Brief a ▸
Render the stretch of the records from the line containing "Task: Click the Isaiah Glasker name" through the line containing "Looking at the screenshot, I should (275, 200)." as a JSON list of strings, one string per line, with blank lines omitted.

Quoted text ▸
/---
DETAILED DESCRIPTION
[0027] The following detailed description is merely exemplary in
nature and is not intended to limit application and uses.
Furthermore, there is no intention to be bound by any theory
presented in the preceding background or summary or the following
detailed description.
[0028] FIG. 1 is a schematic outline of a fuel supply system of a
Diesel engine in which the present invention is applicable. A fuel
pump 1, e.g., a gear pump or a pump having multiple pistons driven
by a same rotating excenter, draws fuel from a tank 2 and supplies
it at high pressure to a rail 3. The rail 3 has an arbitrary number
of injectors 4 connected to it for injecting fuel from rail 3 into
cylinders of a Diesel engine, not shown. An electronic controller 5
controls the rotation speed of pump 1 and excitation times of
injectors 4 based on fuel temperature T.sub.fuel and rail pressure
P detected by sensors 6, 7 at the fuel rail 3, a rotation speed n
of the diesel engine and a fuel injection quantity Q.sub.inj to be
injected per cylinder and per engine stroke, set by a higher level
controller, not shown.
[0029] FIG. 2 is a schematic longitudinal section of one of
injectors 4. A high pressure fuel inlet 11 which receives fuel from
rail 3 is connected to an injection nozzle 12 at the bottom end of
injector 4 by a feed pipe 13. In the configuration shown, output of
fuel at nozzle 12 is blocked by a conical tip of a control piston
14. At an end of control piston 14 opposite to said tip there is a
control chamber 15 which communicates with fuel inlet 11 via a
small feed orifice 16. Pressurized fuel in control chamber 15 urges
control piston 14 downward. The control piston 14 is shaped so that
if pressures at the tip of piston 14 and in control chamber 15 are
equal, a net downward force keeps the piston 14 pressed against
injection nozzles 12.
[0030] The control chamber 15 has a bleed orifice 17 which at rest
is held blocked by a pin element 18 of a pilot valve. If the pin
element 18 is allowed to recede by exciting a solenoid 19 of the
pilot valve, fuel escapes from control chamber 15 through bleed
orifice 17, causing the pressure in control chamber 15 to drop,
whereby control piston 14 is displaced upwards by the pressure
acting on its bottom tip. The tip of the piston 14 is thus removed
from the injection nozzles 12, and fuel is ejected from nozzles 12
into a combustion cylinder.
[0031] When the excitation of the solenoid 19 stops, pin element 18
is pressed against bleed orifice 17 again by means of a spring. In
consequence, the pressure in control chamber 15 rises again and
finally becomes sufficient to press the control piston 14 against
the injection nozzles 12 again.
[0032] While the injection nozzles 12 are blocked, fuel may escape
from high pressure regions of the injector to a return port 20
thereof and from there back to tank 2 via clearings, e.g. along
control piston 14. In addition, when the solenoid 19 is excited,
fuel that escapes through bleed orifice 17 will reach the return
port 20. Thus the total flow of fuel through injector 4 can be
regarded as made up of three contributions, firstly a flow which is
indeed injected into the combustion cylinder, secondly a static
leakage flow which may be defined as that portion of a total
leakage flow which exists regardless of whether the solenoid 19 is
excited or not, and a dynamic leakage flow which is made up of the
fuel used for driving the displacement of pin element 18 or which
escapes through leaks inside the injector which exist only when the
solenoid 19 is excited and the control piston 14 is displaced from
its rest position shown in FIG. 2.
\---
Exercise inputs ▸
/---
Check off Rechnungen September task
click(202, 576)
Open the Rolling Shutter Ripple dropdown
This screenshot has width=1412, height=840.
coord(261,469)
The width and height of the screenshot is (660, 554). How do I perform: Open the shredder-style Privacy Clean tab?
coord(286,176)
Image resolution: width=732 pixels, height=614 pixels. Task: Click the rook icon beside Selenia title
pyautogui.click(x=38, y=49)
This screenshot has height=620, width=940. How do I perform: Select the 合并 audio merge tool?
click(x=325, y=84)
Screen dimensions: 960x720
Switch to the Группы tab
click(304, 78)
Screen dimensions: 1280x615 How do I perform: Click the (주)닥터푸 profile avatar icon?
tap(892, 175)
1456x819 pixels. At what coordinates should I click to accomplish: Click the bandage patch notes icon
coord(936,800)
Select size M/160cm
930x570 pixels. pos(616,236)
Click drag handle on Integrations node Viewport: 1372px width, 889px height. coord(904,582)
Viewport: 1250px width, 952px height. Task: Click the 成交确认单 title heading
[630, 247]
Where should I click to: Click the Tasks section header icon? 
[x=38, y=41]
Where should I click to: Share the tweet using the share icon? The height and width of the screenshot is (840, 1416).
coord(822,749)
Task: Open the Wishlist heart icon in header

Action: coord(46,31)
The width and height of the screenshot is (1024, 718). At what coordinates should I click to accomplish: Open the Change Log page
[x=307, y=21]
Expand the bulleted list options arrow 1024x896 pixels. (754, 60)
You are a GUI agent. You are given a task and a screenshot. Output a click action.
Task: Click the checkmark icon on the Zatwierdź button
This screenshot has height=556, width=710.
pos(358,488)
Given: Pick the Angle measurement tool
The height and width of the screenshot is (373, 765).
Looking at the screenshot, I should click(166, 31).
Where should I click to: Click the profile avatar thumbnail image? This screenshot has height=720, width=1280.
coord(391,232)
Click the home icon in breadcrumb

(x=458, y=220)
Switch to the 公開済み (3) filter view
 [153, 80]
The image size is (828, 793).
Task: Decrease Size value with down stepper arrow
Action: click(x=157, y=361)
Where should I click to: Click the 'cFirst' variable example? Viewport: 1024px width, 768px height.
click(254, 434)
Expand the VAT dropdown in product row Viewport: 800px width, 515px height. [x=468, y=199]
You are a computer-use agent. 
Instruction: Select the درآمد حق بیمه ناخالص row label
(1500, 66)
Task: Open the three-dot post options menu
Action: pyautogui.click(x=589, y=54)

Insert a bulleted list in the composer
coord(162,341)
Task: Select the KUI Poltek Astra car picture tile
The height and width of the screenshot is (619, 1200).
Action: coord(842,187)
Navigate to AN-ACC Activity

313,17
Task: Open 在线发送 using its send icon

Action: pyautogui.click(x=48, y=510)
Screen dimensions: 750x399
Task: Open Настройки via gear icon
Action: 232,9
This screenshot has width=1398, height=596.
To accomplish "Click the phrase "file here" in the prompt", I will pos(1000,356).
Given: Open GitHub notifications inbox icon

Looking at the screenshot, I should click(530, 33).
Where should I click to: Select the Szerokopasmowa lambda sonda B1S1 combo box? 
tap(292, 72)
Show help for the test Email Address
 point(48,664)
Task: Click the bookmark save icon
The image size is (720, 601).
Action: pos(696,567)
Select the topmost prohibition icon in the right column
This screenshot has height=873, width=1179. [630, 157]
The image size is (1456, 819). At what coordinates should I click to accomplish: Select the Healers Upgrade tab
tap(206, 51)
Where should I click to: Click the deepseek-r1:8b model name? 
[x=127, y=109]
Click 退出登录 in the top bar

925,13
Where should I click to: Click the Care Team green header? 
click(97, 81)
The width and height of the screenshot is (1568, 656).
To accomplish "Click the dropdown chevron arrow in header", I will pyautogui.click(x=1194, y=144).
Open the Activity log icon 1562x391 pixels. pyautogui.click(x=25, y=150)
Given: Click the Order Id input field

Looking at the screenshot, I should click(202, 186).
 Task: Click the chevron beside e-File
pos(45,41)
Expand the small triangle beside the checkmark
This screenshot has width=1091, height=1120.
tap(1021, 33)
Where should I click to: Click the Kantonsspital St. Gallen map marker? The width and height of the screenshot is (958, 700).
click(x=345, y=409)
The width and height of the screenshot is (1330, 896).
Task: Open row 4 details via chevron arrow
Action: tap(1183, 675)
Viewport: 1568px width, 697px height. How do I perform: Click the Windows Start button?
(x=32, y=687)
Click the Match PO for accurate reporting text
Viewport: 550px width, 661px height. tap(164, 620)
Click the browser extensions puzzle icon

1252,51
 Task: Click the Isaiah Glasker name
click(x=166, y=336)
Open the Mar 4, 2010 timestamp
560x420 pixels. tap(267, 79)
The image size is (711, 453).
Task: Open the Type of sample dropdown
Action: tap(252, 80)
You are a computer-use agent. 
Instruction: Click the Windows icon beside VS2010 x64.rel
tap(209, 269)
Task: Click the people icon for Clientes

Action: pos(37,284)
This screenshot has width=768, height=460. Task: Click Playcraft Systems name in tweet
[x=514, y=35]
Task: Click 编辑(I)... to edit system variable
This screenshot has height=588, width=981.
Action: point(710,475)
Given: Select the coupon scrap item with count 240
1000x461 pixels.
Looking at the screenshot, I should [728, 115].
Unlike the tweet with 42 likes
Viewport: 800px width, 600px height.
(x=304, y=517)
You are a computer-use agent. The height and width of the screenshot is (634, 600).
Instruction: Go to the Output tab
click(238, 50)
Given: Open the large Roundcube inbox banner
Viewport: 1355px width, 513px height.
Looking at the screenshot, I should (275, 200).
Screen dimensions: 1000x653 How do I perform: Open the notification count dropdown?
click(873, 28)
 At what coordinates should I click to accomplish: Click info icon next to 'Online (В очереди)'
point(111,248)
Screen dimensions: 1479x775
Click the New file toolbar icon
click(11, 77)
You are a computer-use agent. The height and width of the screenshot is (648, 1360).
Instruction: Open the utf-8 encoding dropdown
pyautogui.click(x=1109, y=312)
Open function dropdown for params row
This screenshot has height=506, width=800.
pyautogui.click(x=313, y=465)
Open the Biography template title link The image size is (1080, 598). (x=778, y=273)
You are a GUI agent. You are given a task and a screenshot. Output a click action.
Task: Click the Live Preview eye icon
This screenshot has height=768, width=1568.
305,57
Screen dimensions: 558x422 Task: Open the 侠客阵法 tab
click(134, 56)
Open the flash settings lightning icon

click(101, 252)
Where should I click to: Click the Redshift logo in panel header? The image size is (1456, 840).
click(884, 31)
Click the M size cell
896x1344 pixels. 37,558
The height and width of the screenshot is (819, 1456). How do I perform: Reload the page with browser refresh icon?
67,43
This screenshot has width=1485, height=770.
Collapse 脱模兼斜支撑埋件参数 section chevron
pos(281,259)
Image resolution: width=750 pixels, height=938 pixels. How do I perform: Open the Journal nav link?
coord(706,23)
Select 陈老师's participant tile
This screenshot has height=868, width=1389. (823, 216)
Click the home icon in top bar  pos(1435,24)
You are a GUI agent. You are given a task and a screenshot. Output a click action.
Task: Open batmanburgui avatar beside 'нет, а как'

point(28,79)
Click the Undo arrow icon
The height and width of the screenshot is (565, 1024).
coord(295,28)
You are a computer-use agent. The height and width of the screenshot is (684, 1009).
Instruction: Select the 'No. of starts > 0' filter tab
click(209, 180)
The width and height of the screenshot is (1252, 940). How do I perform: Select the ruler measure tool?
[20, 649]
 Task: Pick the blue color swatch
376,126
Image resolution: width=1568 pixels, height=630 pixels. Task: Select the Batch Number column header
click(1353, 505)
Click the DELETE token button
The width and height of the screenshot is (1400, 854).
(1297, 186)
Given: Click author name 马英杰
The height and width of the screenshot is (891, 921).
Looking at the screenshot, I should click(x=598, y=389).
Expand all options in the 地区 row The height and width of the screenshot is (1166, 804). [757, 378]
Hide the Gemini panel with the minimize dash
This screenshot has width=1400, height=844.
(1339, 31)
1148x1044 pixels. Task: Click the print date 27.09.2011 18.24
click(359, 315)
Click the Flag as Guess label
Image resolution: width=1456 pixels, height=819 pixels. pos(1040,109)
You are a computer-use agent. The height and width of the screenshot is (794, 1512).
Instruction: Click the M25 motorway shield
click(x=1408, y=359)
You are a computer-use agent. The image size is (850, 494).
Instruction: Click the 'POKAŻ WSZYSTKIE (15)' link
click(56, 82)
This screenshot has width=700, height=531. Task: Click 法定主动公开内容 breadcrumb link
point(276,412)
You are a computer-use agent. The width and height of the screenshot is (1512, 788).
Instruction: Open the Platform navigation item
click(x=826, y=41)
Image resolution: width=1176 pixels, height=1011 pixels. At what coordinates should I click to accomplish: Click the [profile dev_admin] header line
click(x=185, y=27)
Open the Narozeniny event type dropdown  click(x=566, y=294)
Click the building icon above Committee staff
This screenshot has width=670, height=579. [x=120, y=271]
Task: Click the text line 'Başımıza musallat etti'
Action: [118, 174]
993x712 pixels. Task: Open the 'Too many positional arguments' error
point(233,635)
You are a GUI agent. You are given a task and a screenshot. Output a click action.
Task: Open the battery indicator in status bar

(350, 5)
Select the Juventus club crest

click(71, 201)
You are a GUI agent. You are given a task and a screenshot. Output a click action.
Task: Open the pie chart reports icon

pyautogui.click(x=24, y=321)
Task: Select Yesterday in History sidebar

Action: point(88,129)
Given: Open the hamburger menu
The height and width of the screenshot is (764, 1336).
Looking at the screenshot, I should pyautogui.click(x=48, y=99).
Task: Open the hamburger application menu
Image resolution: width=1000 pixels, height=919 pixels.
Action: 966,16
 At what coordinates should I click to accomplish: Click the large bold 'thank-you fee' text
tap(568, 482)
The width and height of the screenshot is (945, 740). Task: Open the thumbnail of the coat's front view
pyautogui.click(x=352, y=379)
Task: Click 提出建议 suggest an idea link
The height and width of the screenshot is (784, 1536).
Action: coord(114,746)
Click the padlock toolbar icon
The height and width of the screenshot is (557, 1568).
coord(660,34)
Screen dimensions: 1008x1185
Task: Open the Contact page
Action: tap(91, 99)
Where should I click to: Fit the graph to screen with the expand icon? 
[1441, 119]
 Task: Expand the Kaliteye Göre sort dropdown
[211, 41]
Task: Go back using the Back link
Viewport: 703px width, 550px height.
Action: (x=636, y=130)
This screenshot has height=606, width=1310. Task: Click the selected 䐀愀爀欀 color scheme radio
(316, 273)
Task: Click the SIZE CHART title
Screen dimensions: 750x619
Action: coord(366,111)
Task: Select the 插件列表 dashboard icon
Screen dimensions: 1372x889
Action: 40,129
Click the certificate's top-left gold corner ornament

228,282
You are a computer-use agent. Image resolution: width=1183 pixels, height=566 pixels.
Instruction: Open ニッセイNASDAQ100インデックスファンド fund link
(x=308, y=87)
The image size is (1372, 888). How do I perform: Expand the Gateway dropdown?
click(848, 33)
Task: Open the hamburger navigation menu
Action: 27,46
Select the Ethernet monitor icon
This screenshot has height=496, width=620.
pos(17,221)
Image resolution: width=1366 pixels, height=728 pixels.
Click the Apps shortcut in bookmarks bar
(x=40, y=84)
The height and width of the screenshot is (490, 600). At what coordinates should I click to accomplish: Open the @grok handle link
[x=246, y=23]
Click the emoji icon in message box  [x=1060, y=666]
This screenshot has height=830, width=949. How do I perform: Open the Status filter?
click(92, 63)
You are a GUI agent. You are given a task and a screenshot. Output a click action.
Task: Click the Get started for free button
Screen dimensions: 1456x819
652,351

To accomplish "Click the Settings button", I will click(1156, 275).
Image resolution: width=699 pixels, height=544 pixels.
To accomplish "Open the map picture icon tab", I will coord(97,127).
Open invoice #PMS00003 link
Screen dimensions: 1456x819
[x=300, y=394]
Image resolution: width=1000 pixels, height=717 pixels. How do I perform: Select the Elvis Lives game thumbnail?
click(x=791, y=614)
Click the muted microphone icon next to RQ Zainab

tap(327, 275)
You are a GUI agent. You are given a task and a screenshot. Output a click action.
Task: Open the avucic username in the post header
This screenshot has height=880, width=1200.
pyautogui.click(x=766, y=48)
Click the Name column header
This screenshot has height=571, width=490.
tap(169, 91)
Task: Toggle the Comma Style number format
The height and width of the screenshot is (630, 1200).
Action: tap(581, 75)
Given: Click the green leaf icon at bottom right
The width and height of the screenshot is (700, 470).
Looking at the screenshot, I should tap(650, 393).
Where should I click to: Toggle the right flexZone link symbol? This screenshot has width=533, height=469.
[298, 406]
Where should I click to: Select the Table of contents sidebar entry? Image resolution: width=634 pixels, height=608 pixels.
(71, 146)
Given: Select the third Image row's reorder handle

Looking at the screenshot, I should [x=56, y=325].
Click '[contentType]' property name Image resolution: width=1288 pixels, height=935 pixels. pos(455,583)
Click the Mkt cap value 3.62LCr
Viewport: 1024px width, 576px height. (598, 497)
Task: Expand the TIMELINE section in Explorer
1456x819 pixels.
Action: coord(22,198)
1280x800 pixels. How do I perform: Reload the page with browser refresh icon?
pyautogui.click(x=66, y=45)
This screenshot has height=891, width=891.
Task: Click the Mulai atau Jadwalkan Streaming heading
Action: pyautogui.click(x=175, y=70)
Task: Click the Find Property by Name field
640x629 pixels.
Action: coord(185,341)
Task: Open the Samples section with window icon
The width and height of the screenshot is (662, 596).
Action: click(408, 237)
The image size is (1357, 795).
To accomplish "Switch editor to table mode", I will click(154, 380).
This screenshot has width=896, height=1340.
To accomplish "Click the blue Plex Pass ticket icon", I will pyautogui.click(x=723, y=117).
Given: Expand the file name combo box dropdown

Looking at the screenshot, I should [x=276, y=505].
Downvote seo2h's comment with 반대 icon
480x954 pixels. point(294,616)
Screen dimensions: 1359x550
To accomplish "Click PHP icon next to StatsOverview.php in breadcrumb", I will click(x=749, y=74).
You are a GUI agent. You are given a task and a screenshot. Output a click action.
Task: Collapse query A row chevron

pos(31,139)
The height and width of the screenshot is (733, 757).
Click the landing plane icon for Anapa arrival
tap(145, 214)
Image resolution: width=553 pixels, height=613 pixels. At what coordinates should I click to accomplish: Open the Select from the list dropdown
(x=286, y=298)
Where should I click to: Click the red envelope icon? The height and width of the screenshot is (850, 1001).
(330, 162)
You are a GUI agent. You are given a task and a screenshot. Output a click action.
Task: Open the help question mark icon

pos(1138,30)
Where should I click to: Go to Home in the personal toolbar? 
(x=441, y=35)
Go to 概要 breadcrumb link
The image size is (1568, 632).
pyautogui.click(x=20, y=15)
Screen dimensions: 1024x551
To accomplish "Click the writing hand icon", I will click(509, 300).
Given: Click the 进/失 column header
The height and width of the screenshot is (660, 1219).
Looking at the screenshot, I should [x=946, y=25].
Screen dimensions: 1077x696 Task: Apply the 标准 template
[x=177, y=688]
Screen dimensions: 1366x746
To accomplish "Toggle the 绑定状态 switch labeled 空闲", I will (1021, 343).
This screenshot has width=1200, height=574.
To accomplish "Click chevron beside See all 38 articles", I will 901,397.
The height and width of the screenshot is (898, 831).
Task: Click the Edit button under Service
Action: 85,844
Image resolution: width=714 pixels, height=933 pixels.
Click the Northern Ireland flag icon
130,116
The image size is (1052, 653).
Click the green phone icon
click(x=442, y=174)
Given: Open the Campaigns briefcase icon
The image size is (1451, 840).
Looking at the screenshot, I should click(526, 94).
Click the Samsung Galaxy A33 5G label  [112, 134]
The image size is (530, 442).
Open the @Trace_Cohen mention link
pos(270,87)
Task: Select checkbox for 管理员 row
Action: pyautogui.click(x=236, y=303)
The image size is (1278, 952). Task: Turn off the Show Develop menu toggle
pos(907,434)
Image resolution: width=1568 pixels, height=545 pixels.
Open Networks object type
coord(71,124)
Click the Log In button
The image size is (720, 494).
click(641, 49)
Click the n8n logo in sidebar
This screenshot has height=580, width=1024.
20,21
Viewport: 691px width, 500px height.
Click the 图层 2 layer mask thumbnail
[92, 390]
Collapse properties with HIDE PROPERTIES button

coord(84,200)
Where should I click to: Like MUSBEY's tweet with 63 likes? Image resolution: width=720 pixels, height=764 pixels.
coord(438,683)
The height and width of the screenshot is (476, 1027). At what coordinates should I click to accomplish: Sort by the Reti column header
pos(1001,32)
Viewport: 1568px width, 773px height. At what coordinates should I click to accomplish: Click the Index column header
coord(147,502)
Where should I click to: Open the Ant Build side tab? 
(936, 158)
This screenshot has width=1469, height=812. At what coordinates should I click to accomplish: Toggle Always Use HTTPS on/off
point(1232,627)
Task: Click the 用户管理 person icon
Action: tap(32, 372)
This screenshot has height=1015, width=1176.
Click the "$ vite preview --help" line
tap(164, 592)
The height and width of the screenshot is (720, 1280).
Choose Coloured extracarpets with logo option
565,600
\---
Brief b ▸
Reproduce the stretch of the fuel injector description from "[0028] FIG. 1" through "controller, not shown.".

Task output a ▸
[
  " Task: Click the Isaiah Glasker name",
  "click(x=166, y=336)",
  "Open the Mar 4, 2010 timestamp",
  "560x420 pixels. tap(267, 79)",
  "The image size is (711, 453).",
  "Task: Open the Type of sample dropdown",
  "Action: tap(252, 80)",
  "You are a computer-use agent. ",
  "Instruction: Click the Windows icon beside VS2010 x64.rel",
  "tap(209, 269)",
  "Task: Click the people icon for Clientes",
  "Action: pos(37,284)",
  "This screenshot has width=768, height=460. Task: Click Playcraft Systems name in tweet",
  "[x=514, y=35]",
  "Task: Click 编辑(I)... to edit system variable",
  "This screenshot has height=588, width=981.",
  "Action: point(710,475)",
  "Given: Select the coupon scrap item with count 240",
  "1000x461 pixels.",
  "Looking at the screenshot, I should [728, 115].",
  "Unlike the tweet with 42 likes",
  "Viewport: 800px width, 600px height.",
  "(x=304, y=517)",
  "You are a computer-use agent. The height and width of the screenshot is (634, 600).",
  "Instruction: Go to the Output tab",
  "click(238, 50)",
  "Given: Open the large Roundcube inbox banner",
  "Viewport: 1355px width, 513px height.",
  "Looking at the screenshot, I should (275, 200)."
]

Task output b ▸
[0028] FIG. 1 is a schematic outline of a fuel supply system of a
Diesel engine in which the present invention is applicable. A fuel
pump 1, e.g., a gear pump or a pump having multiple pistons driven
by a same rotating excenter, draws fuel from a tank 2 and supplies
it at high pressure to a rail 3. The rail 3 has an arbitrary number
of injectors 4 connected to it for injecting fuel from rail 3 into
cylinders of a Diesel engine, not shown. An electronic controller 5
controls the rotation speed of pump 1 and excitation times of
injectors 4 based on fuel temperature T.sub.fuel and rail pressure
P detected by sensors 6, 7 at the fuel rail 3, a rotation speed n
of the diesel engine and a fuel injection quantity Q.sub.inj to be
injected per cylinder and per engine stroke, set by a higher level
controller, not shown.